__Page__.
I looked for a vortexer on eBay and elsewhere, even asking a friend's wife (a polymer chemist) for lab equipment resources. I really wanted one that handles a tray full of bottles/tubes all at once, but found nothing. Trade magazines, eBay and elsewhere turned up only heavy-duty, unsuitable and/or expensive stuff. When contacted, I ran into snooty people who wouldn't talk to me because I am not a lab, flakey sales people, unreturned calls, lost e-mails and general frustration. I am curious to know how much the one E and K Scientific one costs, how it works for paint, etc.

 

I considered (and ultimately discarded the idea) of packing a bunch of paints very tightly together, surrounding them with tightly taped bubble wrap, cramming them into an empty 1 gallon paint can, and taking it around the corner to a Porter Paints store. The plan was to tell them my paint had settled quite a bit and and to ask them to throw it in their big shaker for 5 minutes or so.

 

Instead, I ordered the AC version from Hobbylinc months ago and have used it quite a bit since then. As for performance, I use agitators clipped from old minis, slag piles, skulls, heads, whatever, in all my paints. I have no VMCs/VGCs, but it works fine for MSPs, RPPs, GW, salvaged old Ral Partha paints (yes, you read that right; for basing & terrain use only). A minute or two on the Robart mixer saves me time & effort better spent on painting, prep, cleanup, etc.

__Material provided__.

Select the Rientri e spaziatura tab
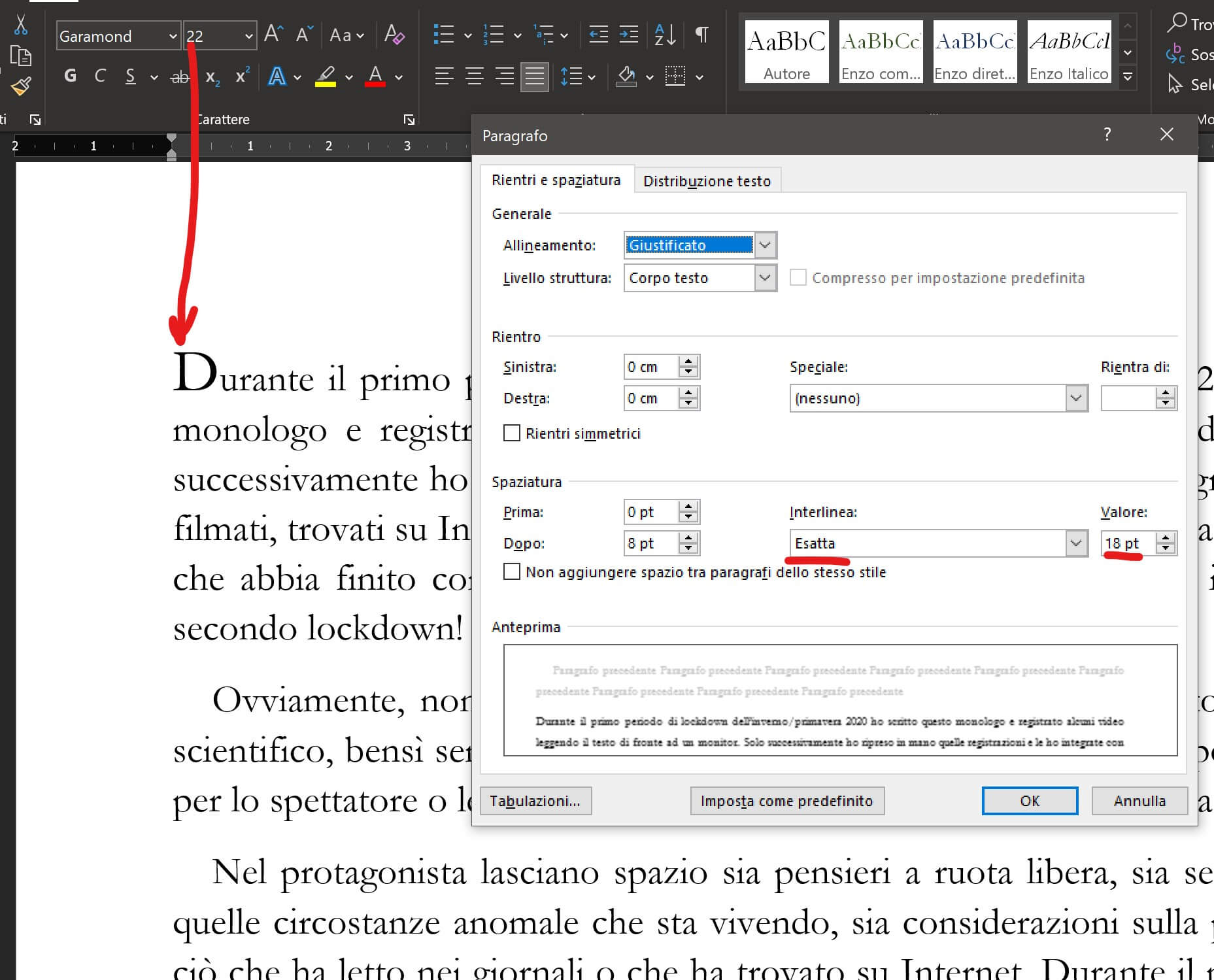Image resolution: width=1214 pixels, height=980 pixels. click(556, 180)
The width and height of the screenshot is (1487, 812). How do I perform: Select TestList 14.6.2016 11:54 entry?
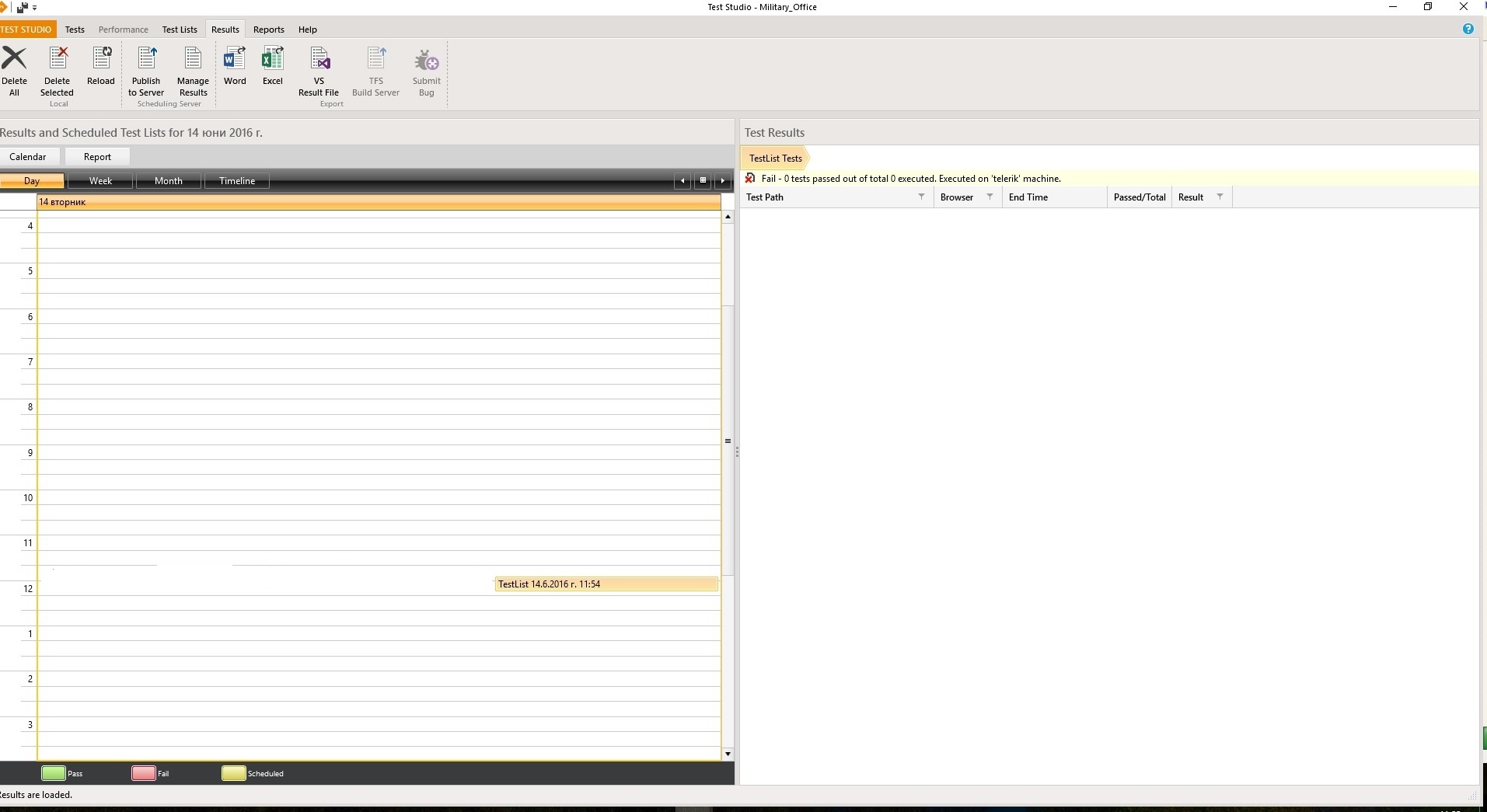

__Problems__.
1. In the paint-mixer post, rewrite the text starting with "I considered (and" and going on through "prep, cleanup, etc.", substituting "packing foam" for "bubble wrap".
2. Translate this sentence from the paint-mixer post into Spanish: "I really wanted one that handles a tray full of bottles/tubes all at once, but found nothing."

__Exercise solutions__.
1.
I considered (and ultimately discarded the idea) of packing a bunch of paints very tightly together, surrounding them with tightly taped packing foam, cramming them into an empty 1 gallon paint can, and taking it around the corner to a Porter Paints store. The plan was to tell them my paint had settled quite a bit and and to ask them to throw it in their big shaker for 5 minutes or so.

 

Instead, I ordered the AC version from Hobbylinc months ago and have used it quite a bit since then. As for performance, I use agitators clipped from old minis, slag piles, skulls, heads, whatever, in all my paints. I have no VMCs/VGCs, but it works fine for MSPs, RPPs, GW, salvaged old Ral Partha paints (yes, you read that right; for basing & terrain use only). A minute or two on the Robart mixer saves me time & effort better spent on painting, prep, cleanup, etc.

2. De verdad quería uno que pudiera con una bandeja llena de botellas/tubos de una sola vez, pero no encontré nada.